- [Instruction] Pick out and copy each line in the items below that contains the word "Toggle". Treat uppercase and lowercase letters as different.

- [Data excerpts]
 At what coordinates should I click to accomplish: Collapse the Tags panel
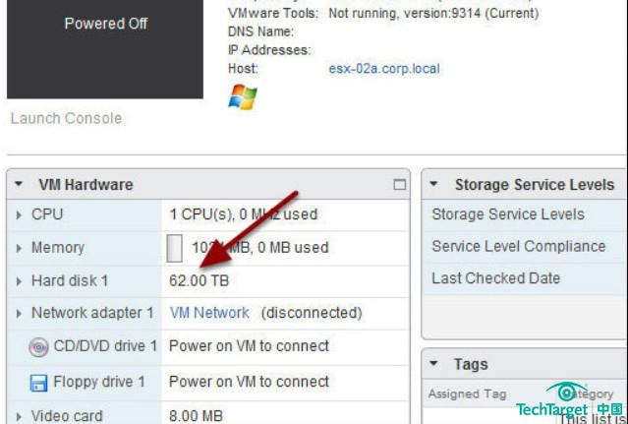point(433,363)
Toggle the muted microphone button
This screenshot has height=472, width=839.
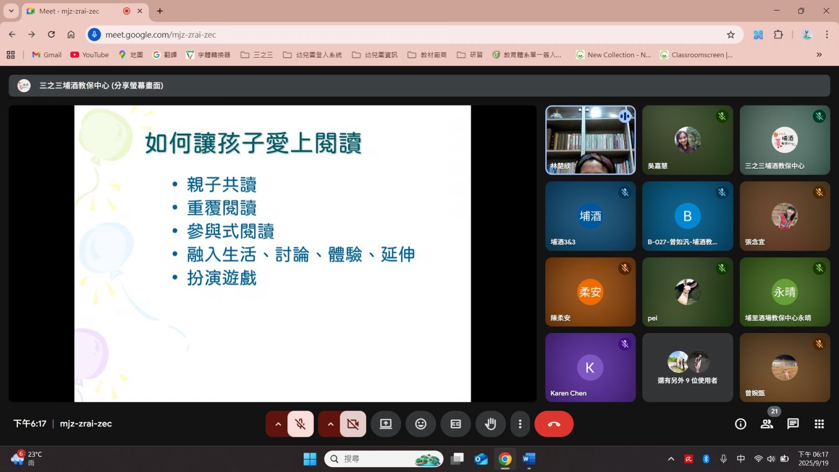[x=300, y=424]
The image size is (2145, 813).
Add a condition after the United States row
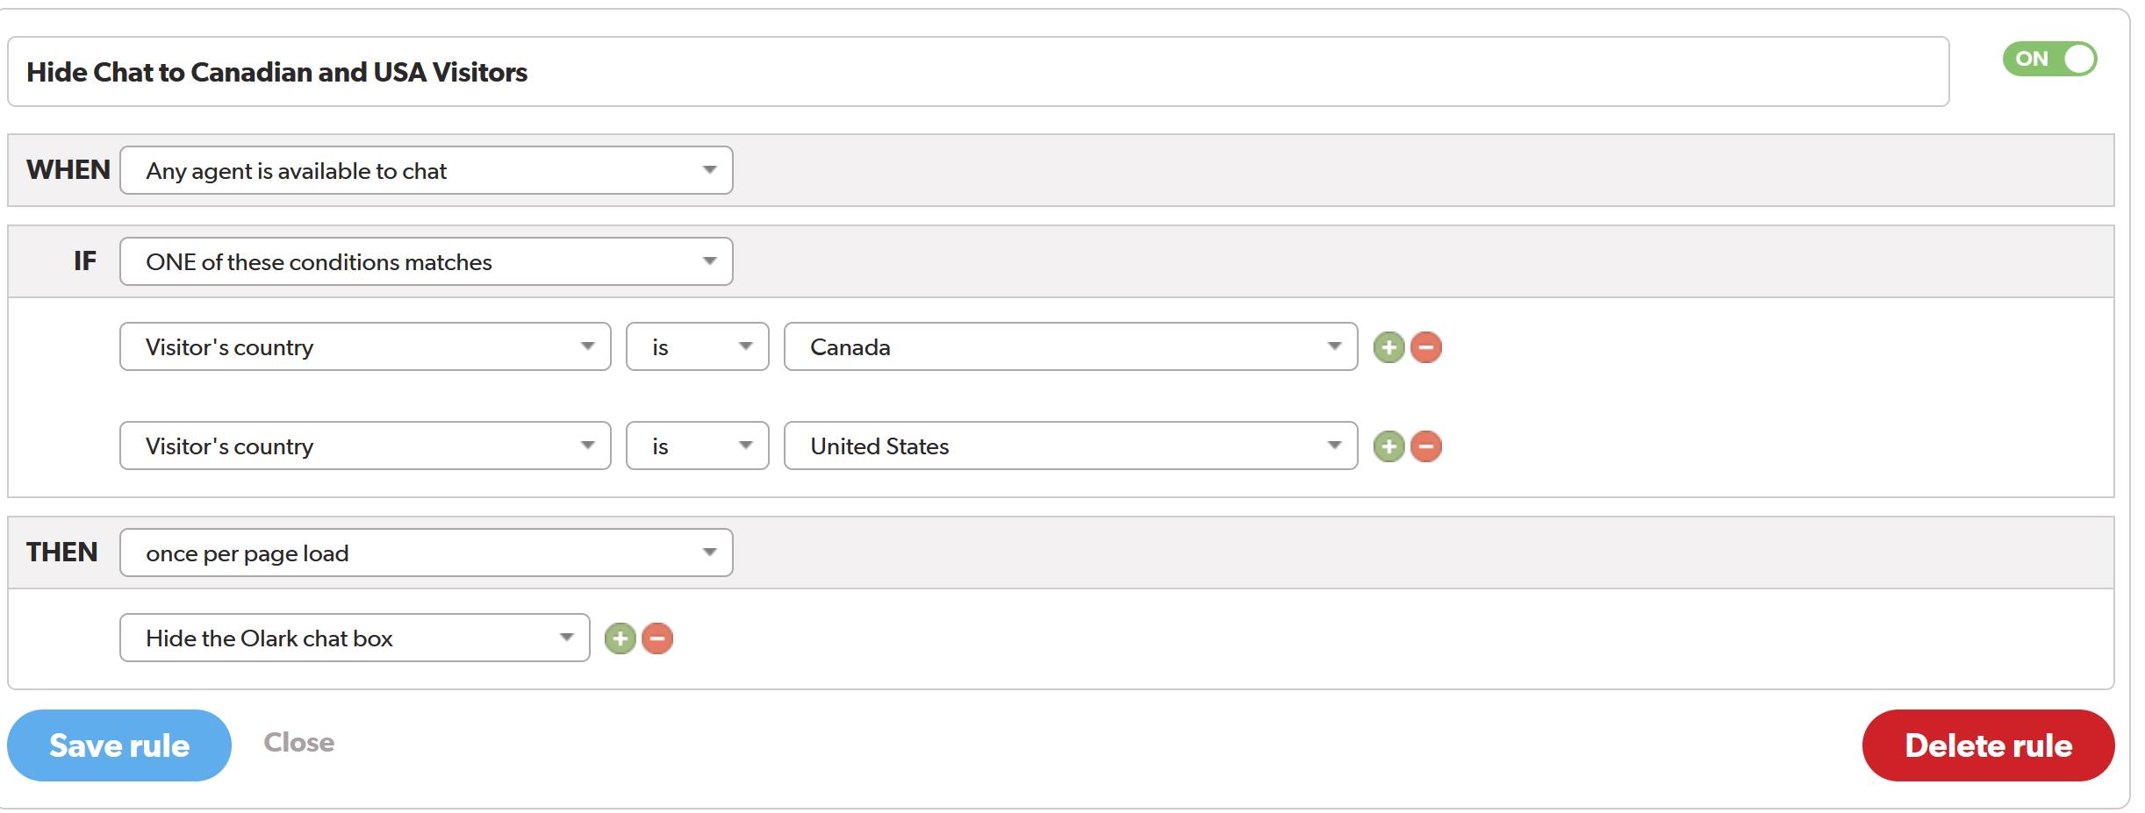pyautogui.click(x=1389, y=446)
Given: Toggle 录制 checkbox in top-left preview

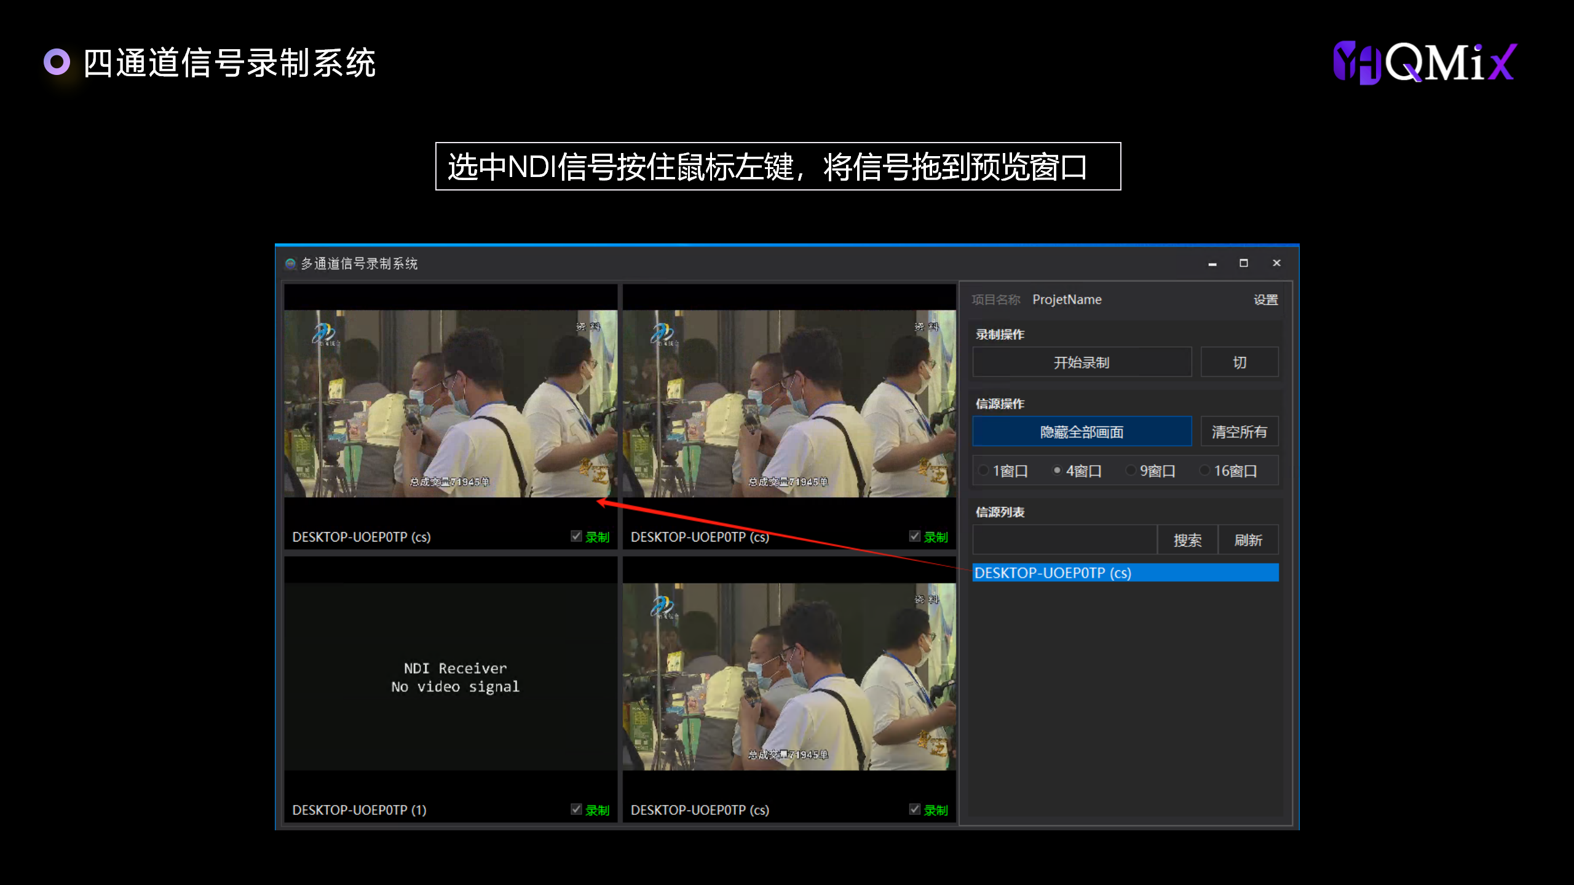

- [Answer to the problem]
Toggle the muted microphone button
Given: Toggle 录制 checkbox in top-left preview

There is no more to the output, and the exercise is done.